Illustration: Sarah Grillo/Axios
The Cook Political Report's Amy Walter shows, in a piece that's well worth your time, that President Trump is trailing "not because he's losing his 2016 base, but because he has never expanded beyond it."
By the numbers: Walter dug into the most recent national poll from the Pew Research Center (7/27-8/2) and compared it with their post-election poll in 2016 that uses official voting records.
- Whereas Trump has roughly held his share of the vote across all segments of the electorate, Joe Biden is performing significantly better than Hillary Clinton with nearly every demographic group.
Between the lines: The article has a nifty tool you can play around with to compare Biden's performance against Trump across key demographic groups to Clinton's performance against Trump in 2016.

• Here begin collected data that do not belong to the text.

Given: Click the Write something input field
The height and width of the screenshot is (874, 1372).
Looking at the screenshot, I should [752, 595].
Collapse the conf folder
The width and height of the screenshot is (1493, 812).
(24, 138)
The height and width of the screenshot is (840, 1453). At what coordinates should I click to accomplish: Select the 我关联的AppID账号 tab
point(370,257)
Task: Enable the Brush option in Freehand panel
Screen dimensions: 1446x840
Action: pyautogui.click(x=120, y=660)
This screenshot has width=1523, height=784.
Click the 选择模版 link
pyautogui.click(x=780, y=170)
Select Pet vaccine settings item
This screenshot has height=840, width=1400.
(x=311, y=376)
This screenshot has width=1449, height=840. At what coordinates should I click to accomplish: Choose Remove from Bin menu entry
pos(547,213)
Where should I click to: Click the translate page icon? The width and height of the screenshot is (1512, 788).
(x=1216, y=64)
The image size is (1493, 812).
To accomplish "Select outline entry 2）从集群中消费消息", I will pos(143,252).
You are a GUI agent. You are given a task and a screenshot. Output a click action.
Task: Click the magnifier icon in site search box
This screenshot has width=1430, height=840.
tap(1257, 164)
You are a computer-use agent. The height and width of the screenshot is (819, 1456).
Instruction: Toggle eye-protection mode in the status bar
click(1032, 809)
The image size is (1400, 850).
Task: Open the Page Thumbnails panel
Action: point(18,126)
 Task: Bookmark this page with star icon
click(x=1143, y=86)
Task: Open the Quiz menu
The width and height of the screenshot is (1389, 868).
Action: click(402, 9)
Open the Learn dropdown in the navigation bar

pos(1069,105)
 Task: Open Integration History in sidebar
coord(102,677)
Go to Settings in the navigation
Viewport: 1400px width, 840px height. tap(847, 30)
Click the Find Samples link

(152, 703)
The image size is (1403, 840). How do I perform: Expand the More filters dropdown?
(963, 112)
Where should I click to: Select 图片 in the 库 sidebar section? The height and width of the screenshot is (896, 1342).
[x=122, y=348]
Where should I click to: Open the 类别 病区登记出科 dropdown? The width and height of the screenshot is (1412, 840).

- Walter's analysis shows that Biden performs better than Clinton among older voters, younger voters, white voters, college and non-college educated voters, men, women, Democrats, Republicans and Independents. Clinton, meanwhile, was slightly stronger with Black and Hispanic voters.
The bottom line: Many of these new votes are coming from people who voted third-party in 2016.
- "According to the Pew July survey, voters who didn't support either major party candidate last election are now breaking decidedly for Biden — 55 percent to 39 percent.
- 'This group of non-Trump/non-Clinton voters doesn't get the attention of Obama-Trump voters or suburban moms, but they are a not-insignificant portion of the electorate."
What's next: Trump's competitiveness "will come down to whether he can deepen his base," Walter writes. "That means turning out a higher percentage of his base vote and hoping that Biden and Democrats fail to meet that same level of enthusiasm with their core constituencies.”
- Analysis from The Cook Political Report's David Wasserman earlier this year "revealed a huge number of non-voting, non-college whites in the Upper Midwest... In other words, there's a large pool of potential voters for Trump to mine in key swing states."